Longitudinal Research. Though there is a growing number of longitudinal studies on homeless adults and families (e.g., Shinn et al., 1998; Toro, Goldstein, Rowland, Bellavia, Wolfe, Thomas et al., 1999a; Toro et al., 1997; Zlotnick, Robertson, and Lahiff, 1999), there have been only a few such studies on homeless youth. The intervention research of Cauce et al. (1993, 1994a) represents another recent example of longitudinal research on homeless youth and there are at least three ongoing longitudinal studies (Albornoz et al., 1998; Cauce et al., 1994b; Toro et al., 1998). Much more work of this type is needed to help us understand what happens to homeless youth over time and what services and other resources seem to help them achieve positive long-term outcomes as they approach adulthood.
Strengths Versus Deficits. The existing research and professional literature has focused intently on the problems and deficits of homeless youth. Virtually no attention has been paid to the strengths and competencies these youth may possess.

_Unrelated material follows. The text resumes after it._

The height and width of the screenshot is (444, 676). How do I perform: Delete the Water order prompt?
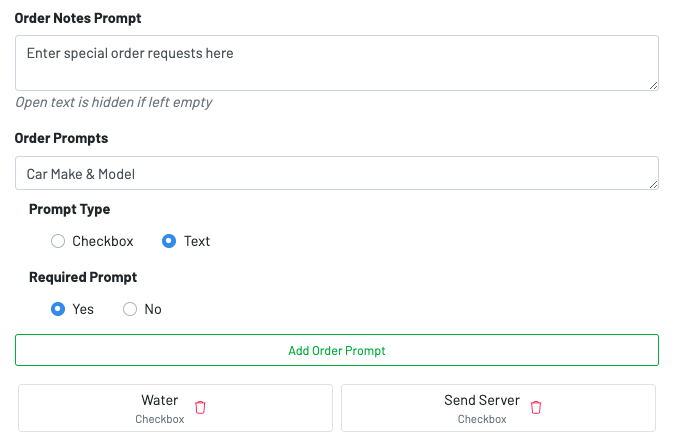[200, 407]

Geographic Coverage. Further research is also needed to document needs of homeless youth in rural areas, smaller urban centers and in the central US.
There is a paucity of research evidence about best practices for meeting the needs of homeless youth. We need research around the effectiveness of case management, primary care, mental health and substance abuse services much in the same way that we have research for the adult systems. We would be interested in knowing not only what works, but under what conditions, for which groups, and at what cost.
Most shelters and other services for homeless youth have not been systematically evaluated. One exception comes from work by Cauce and her colleagues who have used an experimental design to evaluate an intensive case management program for street youth in Seattle (Cauce et al., 1993, 1994a). More such rigorous designs, including control groups, are needed to determine which approaches to assisting homeless youth are most effective. Another is a recent national evaluation of the Transitional Living Program (TLP) for Homeless Youth (based on a quasi-experimental design implemented in 10 sites with 175 homeless youth, most ages 18 to 21), which found some positive program effects over a 6-month follow-up period (MacAllum, Kerttula, & Quinn, 1997).
We recommend that the organization and financing of services for homeless youth be informed by reliable information about the population and its needs. Input from service providers, policy makers, and other community leaders can also inform research on this population (Acosta & Toro, 1999).